In particolare Palazzi si sofferma sulla difficoltà di conciliare la prospettiva non tanto politicamente impegnata di un Lacan (il quale parlando del desiderio sulle orme platoniche come di una nostalgia verso un oggetto inafferrabile di cui si vanno cercando surrogati) con le prospettive comuniste dischiuse dalle analisi anche dotte della saggista. Come elaborare una forma di desiderio politicamente connotato che possa fare da volano per l'impegno sociale se questo non punterà mai ad un approdo definitivo, producendo una cattiva infinità senza sbocchi? Palazzi pare suggerire che sia preferibile adottare la prospettiva della schizoanalisi, perché più compatibile col progetto di una società più giusta di là da venire e soprattutto in rottura rispetto al paradigma platonico e poi freudiano del desiderio come mancanza che paralizzerebbe la pensabilità di nuovi assetti sociali.
Ma forse non è nemmeno questo il problema principale per chiunque voglia proporre una concezione materialisticamente fondata tanto della sessualità quanto dell'antropologia filosofica e farne la pietra angolare per una critica sociale in grado di riconsegnare all'uomo alienato le risorse che gli sono state confiscate dagli spiriti animali dell'economia. Forse, più semplicemente, il problema della linea argomentativa della Cuter si situa a valle delle sue considerazioni, ne rappresenta il presupposto inaggirabile, la precondizione che programmaticamente non viene tematizzata nel corso dell'analisi perché troppo ovvia di modo da sfuggire facilmente alla presa della lente d'indagine.
Assumendo la valenza positiva del desiderio contro rappresentazioni della sessualità della donna bollate come sessuofobiche e biopoliticamente repressive (su questo punto la Cuter critica con acrimonia il MeToo in alcune sue sclerotizzazioni rinfacciandogli di non aver saputo integrare alle critiche all'ordine patriarcale alcun progetto comune), la sua dimensione amorale nel senso di essere in spregio alle valutazioni moralistiche più desuete, il suo significato proattivo, il rischio è di scivolare sull'intralcio della sua imprevedibilità.

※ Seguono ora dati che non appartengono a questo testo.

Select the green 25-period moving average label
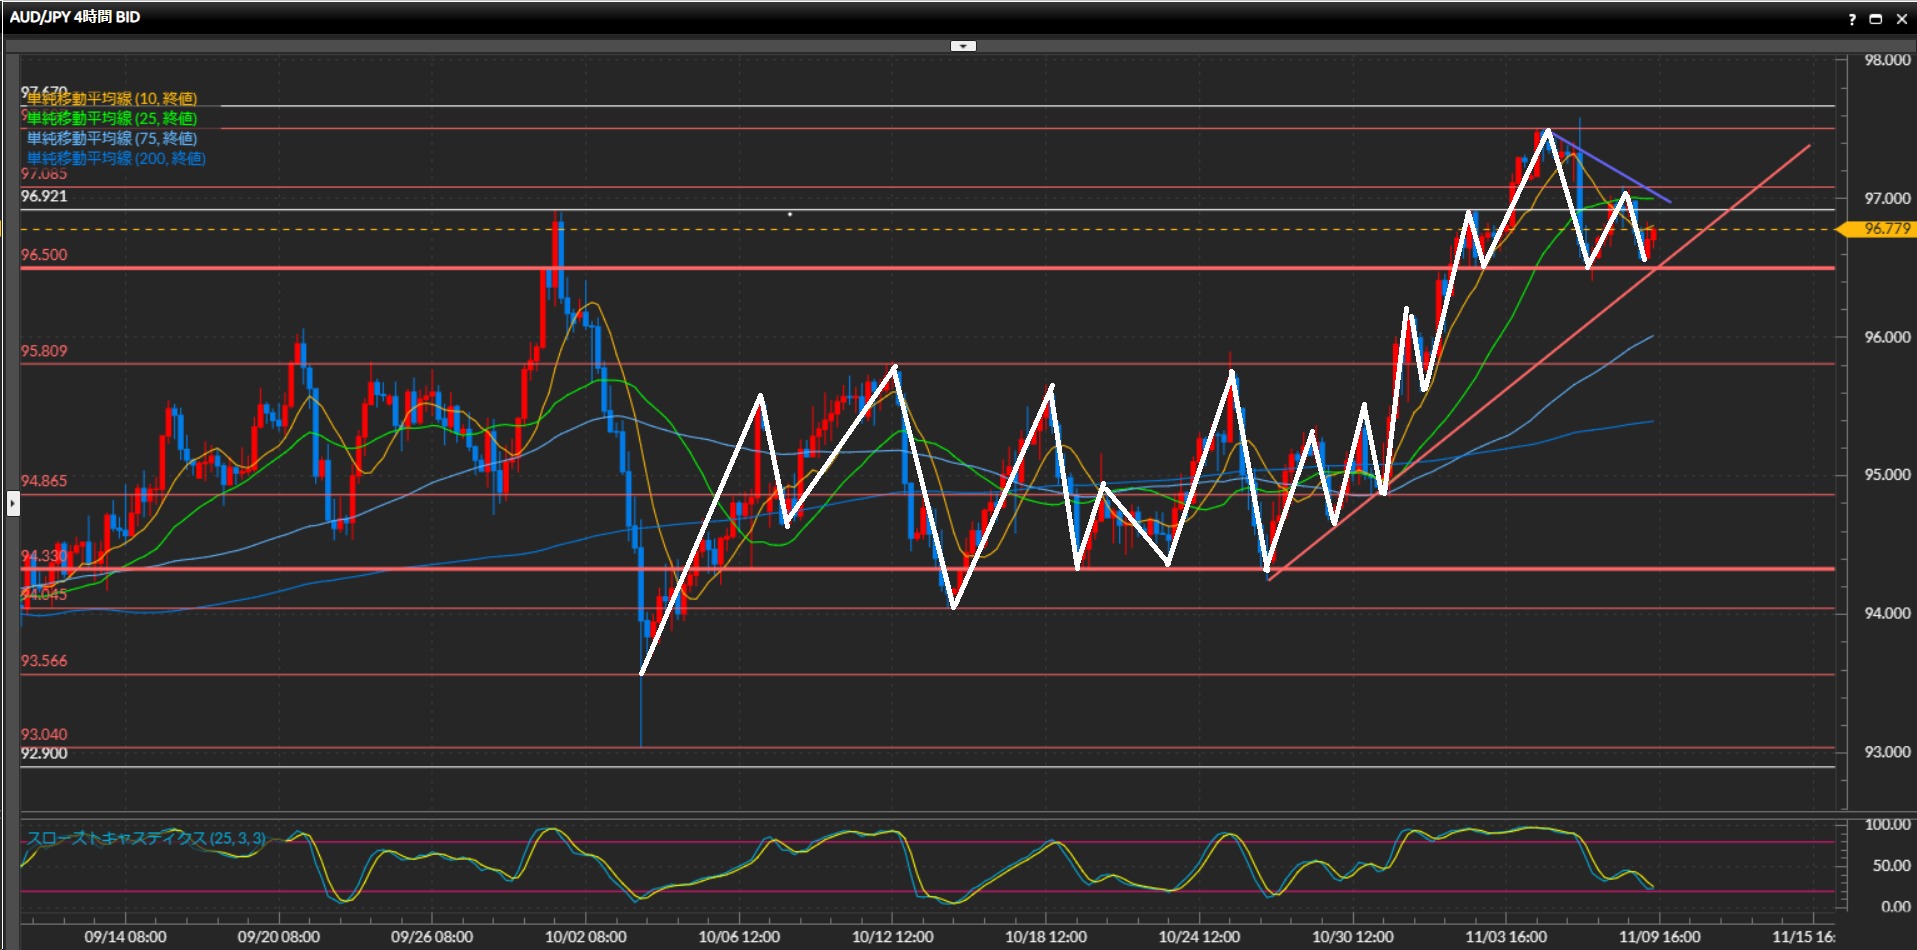This screenshot has width=1917, height=950. pos(111,118)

Accettando la scommessa di desiderare in quanto infrange i legami sociali nel loro carattere cristallizzato rispetto ai regimi veritativi più comuni, per la Cuter (come per Palazzi che nell'articolo sopraccitato finisce per rettificare alcune cose rimanendo d'accordo sul discorso complessivo) l'individuo sarebbe in grado di spingersi oltre rispetto alle forze capitalistiche esperendo forme di disalienazione (non nel senso che si libera in toto dai rapporti di forza ma che è in grado di aprire in quelle maglie rigidissime uno spiraglio per scoprire qualcosa su di sé e sugli altri). Per la Cuter e Palazzi, in definitiva, desiderare diventa sinonimo di esprimere una ribellione o una resistenza funzionale (potenzialmente) al disvelamento delle trame oppressive in un tessuto sociale.
Ma la domanda che entrambi dovrebbero porsi prima di procedere allo smontaggio raffinato dei luoghi della produzione materiale della nostra cultura con le loro logiche di violenza muta e di sovrasfruttaamento della donna e dei generi non abbastanza allineati all'ordine simbolico binario è se il desiderio abbia davvero una dinamica potenzialmente rivoluzionaria come dicono. Per la Cuter, Palazzi o Deleuze, in accordo con una rivalutazione filosofica antimetafisica della materialità dell'esistenza, del corpo concepito alla stregua di Nietzsche come una "grande ragione" (4) censurata dalle credenze religiose ebraico - cristiane non si fa problema del desiderio in sé, non si cerca di recuperarne le logiche sottese (ammesso che ve ne siano di profonde) ma si accetta il dato iniziale (il fatto cioè che si verifichi l'espressione di una pulsione nei suoi effetti sociali) mantenendo in penombra il resto. In altre parole, rimane, forse, non sufficientemente tematizzato il carattere proprio del desiderio, la sua logica, la sua dinamica interna caratteristica.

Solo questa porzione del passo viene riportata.